Carabiniere aiuta donna a partorire/ Giuseppe Gambacurta, “così ho fatto nascere una bambina sulla Laurentina”

- Dario D'Angelo

Carabiniere aiuta donna a partorire: Roma, la 40enne Simona in preda ai dolori delle doglie si era fermata in mezzo alla strada. L’ha aiutata a far nascere la sua bambina un appuntato.

gravidanza donne incinte
(LaPresse)
Pubblicità

Ha dell’incredibile la vicenda di Simona, la donna che ha partorito una bambina sulla Laurentina di Roma grazie all’intervento di un carabiniere fuori servizio. Questo il racconto dell’appuntato Giuseppe Gambacurta ai microfoni di Pomeriggio 5:”La signora era con la macchina davanti a me. Quando è scesa ho visto che si è sdraiata sull’asfalto. Abbiamo assicurato i bambini in macchina e a quel punto ho preso la giacca della figlia di un amico che avevo in macchina,con una bottiglietta l’abbiamo iniziata a pulire e fortunatamente una dottoressa al telefono ci ha detto come fare”.

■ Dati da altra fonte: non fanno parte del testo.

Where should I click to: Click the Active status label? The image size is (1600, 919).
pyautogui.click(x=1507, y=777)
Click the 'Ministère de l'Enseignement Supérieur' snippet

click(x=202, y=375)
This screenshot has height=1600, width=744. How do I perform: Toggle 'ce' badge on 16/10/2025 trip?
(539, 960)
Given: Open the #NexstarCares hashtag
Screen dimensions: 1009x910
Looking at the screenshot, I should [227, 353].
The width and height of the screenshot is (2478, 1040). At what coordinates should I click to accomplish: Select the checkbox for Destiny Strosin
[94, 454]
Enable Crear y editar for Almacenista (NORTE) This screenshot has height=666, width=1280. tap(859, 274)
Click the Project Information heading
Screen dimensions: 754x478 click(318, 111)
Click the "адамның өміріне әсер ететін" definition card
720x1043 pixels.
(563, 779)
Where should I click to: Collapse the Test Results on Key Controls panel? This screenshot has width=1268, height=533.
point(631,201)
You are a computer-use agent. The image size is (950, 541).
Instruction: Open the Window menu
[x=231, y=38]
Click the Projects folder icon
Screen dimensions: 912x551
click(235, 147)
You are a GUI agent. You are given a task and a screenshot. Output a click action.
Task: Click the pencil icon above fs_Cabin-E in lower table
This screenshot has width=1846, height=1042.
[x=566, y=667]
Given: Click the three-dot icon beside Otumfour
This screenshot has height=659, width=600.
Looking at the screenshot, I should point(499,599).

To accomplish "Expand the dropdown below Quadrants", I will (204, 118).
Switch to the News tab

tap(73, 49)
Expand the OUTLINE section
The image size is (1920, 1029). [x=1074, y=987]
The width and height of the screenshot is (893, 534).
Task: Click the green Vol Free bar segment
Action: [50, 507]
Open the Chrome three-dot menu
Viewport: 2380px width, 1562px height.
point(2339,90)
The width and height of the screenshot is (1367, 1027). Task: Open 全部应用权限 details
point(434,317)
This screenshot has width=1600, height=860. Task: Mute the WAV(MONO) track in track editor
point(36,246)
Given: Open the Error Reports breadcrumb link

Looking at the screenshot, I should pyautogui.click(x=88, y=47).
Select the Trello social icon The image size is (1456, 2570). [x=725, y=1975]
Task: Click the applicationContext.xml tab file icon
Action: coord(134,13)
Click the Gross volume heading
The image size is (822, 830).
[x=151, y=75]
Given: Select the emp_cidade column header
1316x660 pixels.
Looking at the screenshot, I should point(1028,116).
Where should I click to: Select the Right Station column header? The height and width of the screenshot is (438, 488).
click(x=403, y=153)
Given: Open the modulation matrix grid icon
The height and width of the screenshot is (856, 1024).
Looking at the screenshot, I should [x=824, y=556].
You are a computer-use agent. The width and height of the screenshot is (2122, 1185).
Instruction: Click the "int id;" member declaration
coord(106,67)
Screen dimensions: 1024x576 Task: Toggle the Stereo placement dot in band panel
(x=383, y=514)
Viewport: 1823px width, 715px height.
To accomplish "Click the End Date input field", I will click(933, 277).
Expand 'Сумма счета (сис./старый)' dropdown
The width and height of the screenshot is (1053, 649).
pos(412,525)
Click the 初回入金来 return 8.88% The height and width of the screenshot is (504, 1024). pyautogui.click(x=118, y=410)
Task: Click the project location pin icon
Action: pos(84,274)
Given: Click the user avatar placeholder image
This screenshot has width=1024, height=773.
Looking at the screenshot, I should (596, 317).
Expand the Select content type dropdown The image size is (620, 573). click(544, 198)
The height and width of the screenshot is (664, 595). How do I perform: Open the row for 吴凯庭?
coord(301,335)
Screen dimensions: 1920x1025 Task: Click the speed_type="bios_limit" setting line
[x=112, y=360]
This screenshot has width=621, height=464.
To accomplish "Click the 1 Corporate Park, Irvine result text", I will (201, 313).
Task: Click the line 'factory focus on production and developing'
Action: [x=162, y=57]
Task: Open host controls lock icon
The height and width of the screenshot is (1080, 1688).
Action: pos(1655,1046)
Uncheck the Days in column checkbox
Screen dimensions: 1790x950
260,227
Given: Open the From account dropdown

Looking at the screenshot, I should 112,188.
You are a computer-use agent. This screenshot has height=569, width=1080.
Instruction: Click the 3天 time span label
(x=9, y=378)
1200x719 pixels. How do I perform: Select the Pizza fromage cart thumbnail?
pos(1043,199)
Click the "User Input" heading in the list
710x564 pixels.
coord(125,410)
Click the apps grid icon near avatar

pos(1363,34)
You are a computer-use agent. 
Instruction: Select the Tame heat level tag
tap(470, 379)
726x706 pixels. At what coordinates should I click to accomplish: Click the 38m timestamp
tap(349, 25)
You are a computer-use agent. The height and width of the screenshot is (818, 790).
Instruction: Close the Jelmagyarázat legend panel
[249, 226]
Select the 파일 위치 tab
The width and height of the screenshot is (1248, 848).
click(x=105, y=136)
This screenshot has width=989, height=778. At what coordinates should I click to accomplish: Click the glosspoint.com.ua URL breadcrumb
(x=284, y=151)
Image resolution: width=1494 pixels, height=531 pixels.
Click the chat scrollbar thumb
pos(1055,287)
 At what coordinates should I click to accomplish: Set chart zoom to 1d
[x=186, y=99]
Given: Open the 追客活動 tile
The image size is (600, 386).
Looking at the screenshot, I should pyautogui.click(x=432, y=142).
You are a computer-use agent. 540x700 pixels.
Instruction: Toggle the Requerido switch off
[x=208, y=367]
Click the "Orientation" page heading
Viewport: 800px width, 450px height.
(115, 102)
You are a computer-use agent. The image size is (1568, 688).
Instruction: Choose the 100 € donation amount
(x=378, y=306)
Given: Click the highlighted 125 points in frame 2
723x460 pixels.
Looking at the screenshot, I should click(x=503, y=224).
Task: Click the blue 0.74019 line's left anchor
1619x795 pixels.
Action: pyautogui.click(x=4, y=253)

La mamma protagonista del parto ne ha approfittato per chiedere aiuto al pubblico di Barbara D’Urso:”Ho questa occasione per fare un appello: abbiamo bisogno di una casa popolare. Ci siamo rivolti dappertutto ma non siamo riusciti a fare niente. Siamo in dieci in una mansarda di due stanze: lavora solo mio marito e non riusciamo ad arrivare la fine del mese. Speriamo che alla fine riusciamo ad avere qualche aiuto, mio marito non lavora neanche in regola.

Pubblicità

Il carabiniere Giuseppe Gambacurta quest’avventura non la dimenticherà mai. Appuntato scelto presso la stazione di villa Bonelli di Roma, due giorni stava percorrendo in macchina il tratto di strada su via Laurentina, all’altezza di via dei Lancieri, in compagnia di un amico, quando ad un tratto è stato catapultato in uno scenario da film. Una macchina, all’improvviso, ha smesso di andare avanti bloccando il traffico. Nessun segno di vita (ancora) proveniva dall’auto. Ecco allora che l’appuntato, anche se fuori servizio, ha cercato di vederci chiaro, pensando addirittura ad un malore del conducente. La scena che si è trovato innanzi, non è stata meno allarmante: una donna di 40 anni, Simona, alla quale si erano rotte le acque e totalmente preda delle doglie.

Pubblicità

A questo punto il carabiniere ha pensato bene di allertare il 118, magari sperando nel loro aiuto. Ma no, non si poteva più temporeggiare: i sintomi descritti dalla donna tramite l’aiuto del carabiniere erano quelli del cosiddetto “parto frettoloso”. Con il telefono da una parte e la donna distesa per terra, l’appuntato eseguiva di pari passo le istruzioni che gli venivano date dai sanitari. E c’ha preso quasi gusto – possiamo dire ora che la bambina è stata data alla luce – se è vero che ha addirittura clampato il cordone ombelicale con un elastico. Un avventura più grande e gratificante, nella sua carriera da carabiniere, non gli era mai capitata.